◆ **Exercise**: Write each entry out again exactly as it was given.
= = = = = = =
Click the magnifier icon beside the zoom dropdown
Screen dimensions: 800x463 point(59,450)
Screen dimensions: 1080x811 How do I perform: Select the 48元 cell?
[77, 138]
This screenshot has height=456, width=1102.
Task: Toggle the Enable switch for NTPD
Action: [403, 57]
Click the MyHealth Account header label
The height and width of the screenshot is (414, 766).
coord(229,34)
= = = = = = =
◆ **Problem solution**:
Click the magnifier icon beside the zoom dropdown
Screen dimensions: 800x463 point(59,450)
Screen dimensions: 1080x811 How do I perform: Select the 48元 cell?
[77, 138]
This screenshot has height=456, width=1102.
Task: Toggle the Enable switch for NTPD
Action: [403, 57]
Click the MyHealth Account header label
The height and width of the screenshot is (414, 766).
coord(229,34)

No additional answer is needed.